Сбитая с ног бабка Кундючиха спешно подбирала рассыпанные солдатские патроны и несколько старых фуражек без козырьков.
— Тьфу ты, нечистая сила, — ругалась она, — старому человеку нигде не дадут... проклятущие ребята...
Ветер дул сильнее, выл, залеплял глаза снегом.
Приютские ребята, нагруженные котелками, патронами, рваными сапогами, заржавленными саблями, бежали что есть силы и чуть не сбили с ног запиравшего ворота Тайдана.
— Красные идут! — кричали они, едва переводя дух.
— Где, какие красные? Болтаете вы зря, — недовольно проворчал Тайдан. — А это откуда барахло-то?
— Все оттуда же... От солдат осталось.
— Эх, наживешь беды с вами, ребята!
— Красные недалеко! — крикнул прибежавший последним Гришка, — наших, говорят, обошли, дорогу отрезали.
— Ну, ребята, айда спать, мало ли чего болтают, — сказал Тайдан и запер калитку.
Придя в избушку Тайдан зажег коптилку.
"Эх, буран поднимается. Не поехали бы ребята ночью из города. Замерзнут", — думал Тайдан, сидя за своим верстаком.
Сенька спал на печке и что-то бормотал. Тайдан подошел к нему, пощупал голову, руки... Сенька метался в жару и бредил.
Тайдан прислушался: больной поминал какого-то чалдона, черного, кладовку, хлеб черному и опять чалдона.

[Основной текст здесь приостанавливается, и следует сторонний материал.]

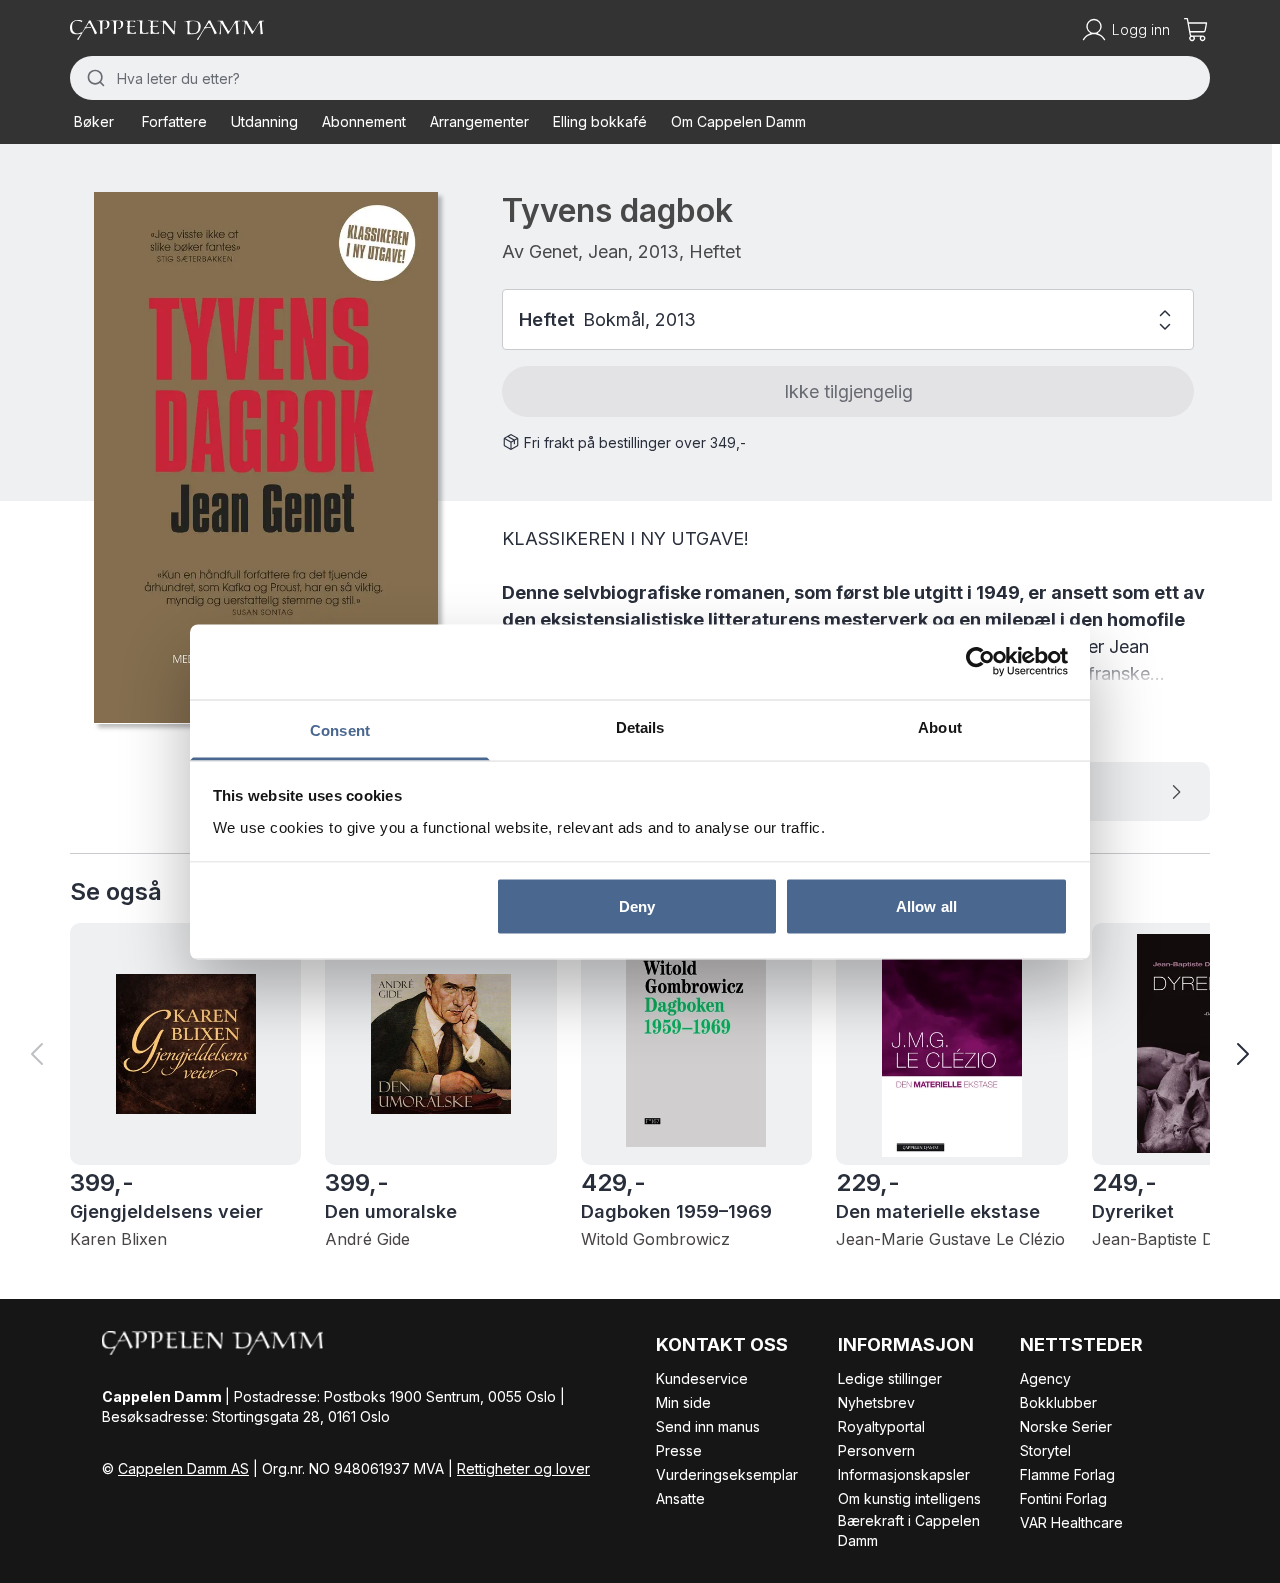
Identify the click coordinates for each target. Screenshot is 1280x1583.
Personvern (876, 1450)
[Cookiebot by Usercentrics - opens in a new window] (980, 662)
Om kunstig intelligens (909, 1498)
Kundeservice (702, 1378)
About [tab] (940, 726)
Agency (1045, 1378)
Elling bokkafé (600, 121)
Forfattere (174, 121)
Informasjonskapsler (904, 1474)
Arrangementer (479, 121)
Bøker (94, 121)
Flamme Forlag (1067, 1474)
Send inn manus (708, 1426)
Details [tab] (640, 726)
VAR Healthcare (1071, 1522)
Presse (679, 1450)
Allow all (926, 906)
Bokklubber (1058, 1402)
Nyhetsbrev (876, 1402)
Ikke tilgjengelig (848, 391)
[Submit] (93, 78)
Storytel (1045, 1450)
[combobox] (640, 78)
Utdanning (264, 121)
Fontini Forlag (1063, 1498)
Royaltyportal (881, 1426)
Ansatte (680, 1498)
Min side (683, 1402)
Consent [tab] (340, 729)
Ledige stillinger (890, 1378)
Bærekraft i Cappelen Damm (909, 1530)
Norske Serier (1066, 1426)
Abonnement (364, 121)
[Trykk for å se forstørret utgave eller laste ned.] (266, 457)
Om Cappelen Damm (738, 121)
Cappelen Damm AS (183, 1468)
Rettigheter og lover (523, 1468)
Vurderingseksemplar (727, 1474)
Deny (637, 906)
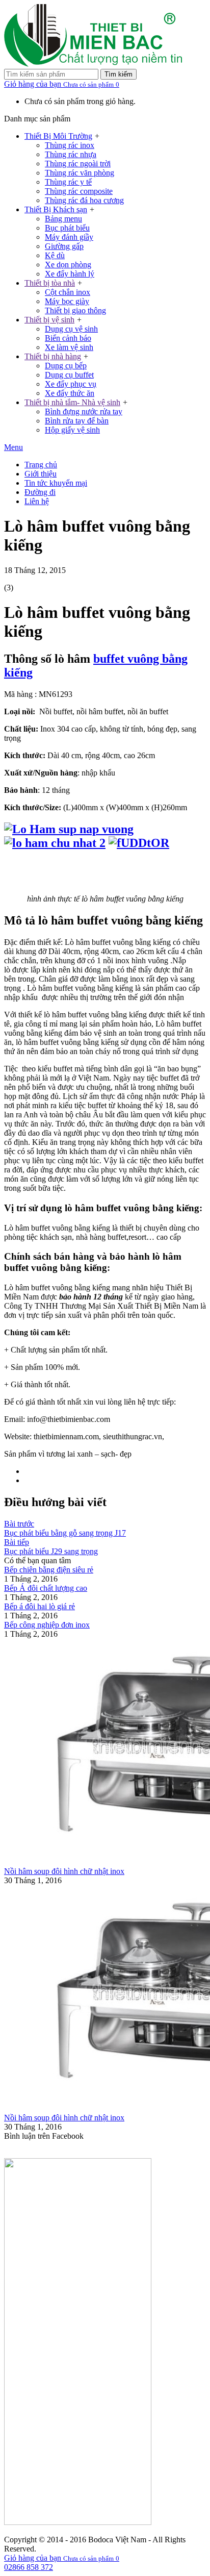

"Ишь ты, из-за кладовки мучится. Тоже видно, лазал, — подумал Тайдан. — Но какого он черного чалдона поминает? Может быть, какой-нибудь вор подговорил ребят. Долго ли опутать неразумных?"
Тайдан намочил полотенце и положил Сеньке на голову.
Ветер заунывно выл в трубе, рвал крыши, гремел железом. Тайдан пошел наверх проведать заведующую. Катерине Астафьевне сделалось хуже: с сердцем плохо.
Никто не ложился спать, собрались все в коридоре около печек, подальше от окон.
Пришли снизу мальчики: боялись быть внизу. Все уселись на полу, молчат; в комнате темно, жутко, Сколько просидели — неизвестно, показалось всем, что целую вечность.
Сквозь вой ветра слышались какие-то голоса, кто-то кричал, стрелял, какие-то всадники будто пронеслись мимо дома. Выстрелы то удалялись, то вновь приближались. К окнам подойти никто не решался — как бы не убили.
— Где-то наши ребята? — опять вспомнил Тайдан про Кольку и Гошку. — Не попали бы в переделку...
Всем сделалось еще страшнее и тоскливее: девочки плакали, Степанида тоже.
Кажется, и конца не будет этой ночи!..
Но усталость и пережитые за день волнения взяли свое: ребята, кто как сидел, так и заснули постепенно.
Тайдан, прислонясь к косяку двери, тоже забылся тяжелым сном.
Степанида, уткнувшись лицом в фартук, храпела. А на улице разыгралась настоящая пурга: с яростью налетая на дом, она, казалось, готова была разнести его до основания.